(所给数据)

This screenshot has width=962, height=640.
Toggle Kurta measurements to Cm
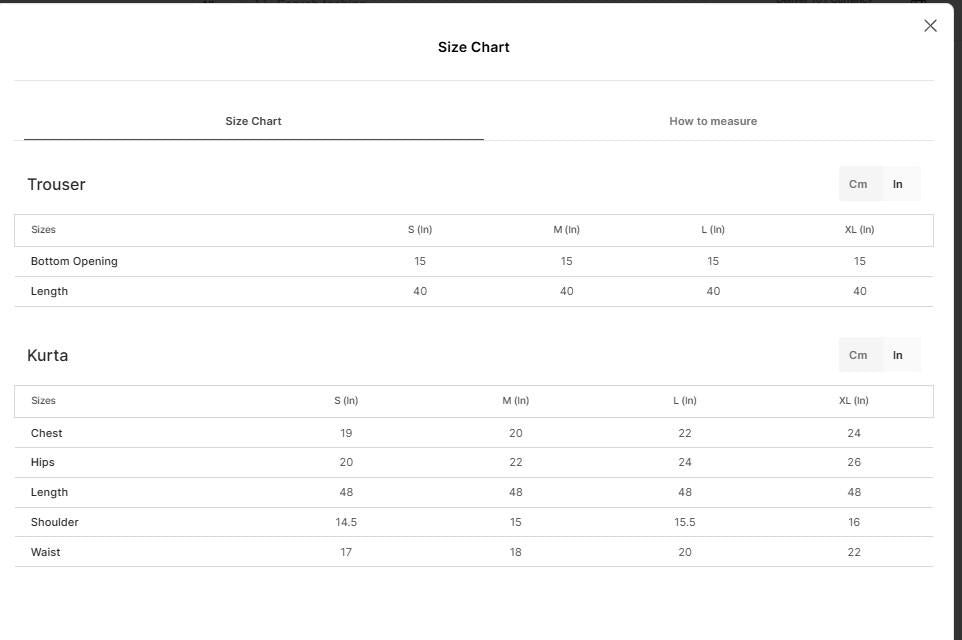[858, 355]
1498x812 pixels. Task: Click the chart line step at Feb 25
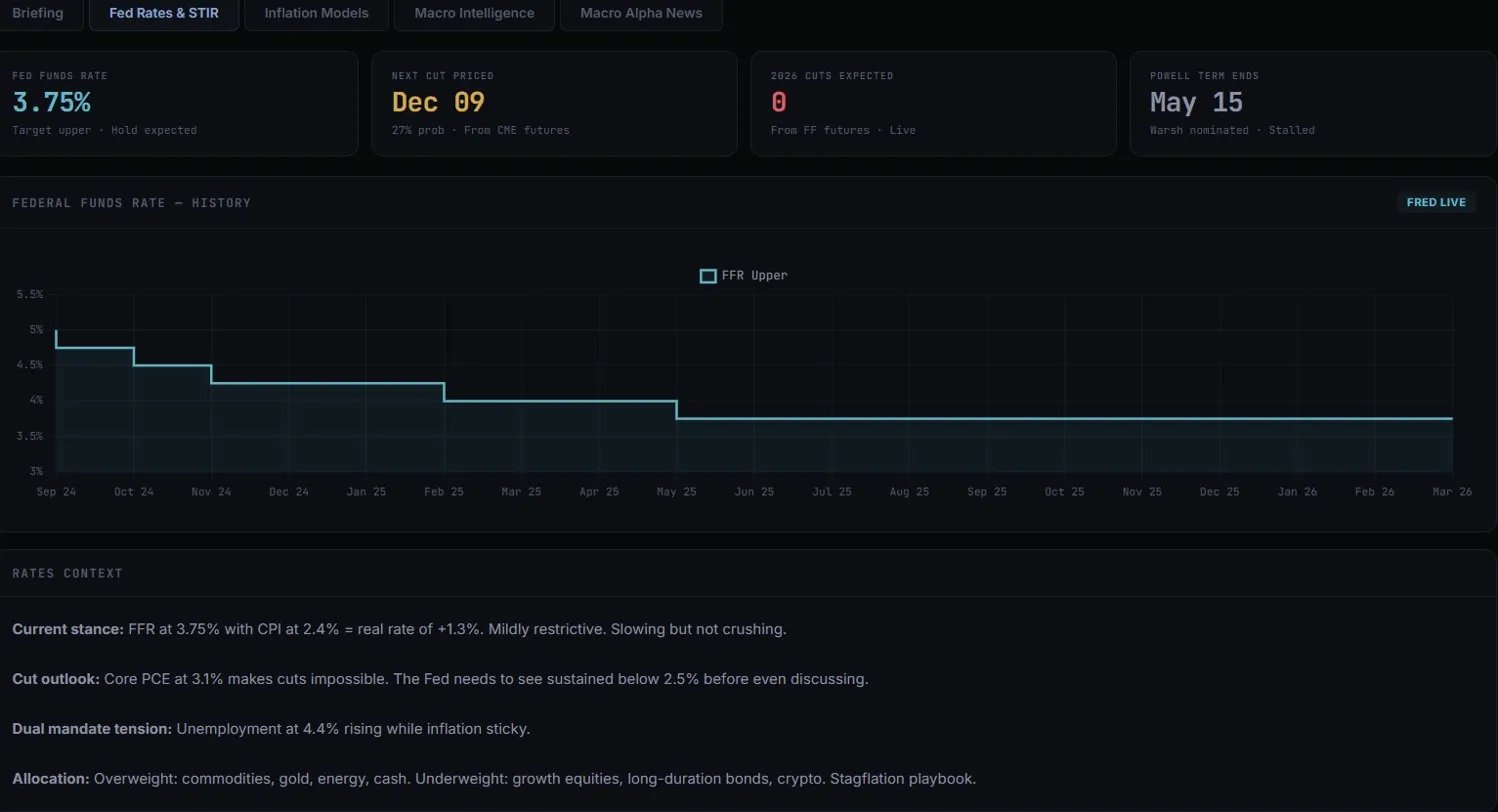444,392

(练习任务)
将以上记录逐行重新写出，其中的请求文字也须保留，并将答案中的每个坐标数值加上24；图片不要写入答案。

(任务答复)
This screenshot has width=962, height=640.
Toggle Kurta measurements to Cm
[882, 379]
1498x812 pixels. Task: Click the chart line step at Feb 25
468,416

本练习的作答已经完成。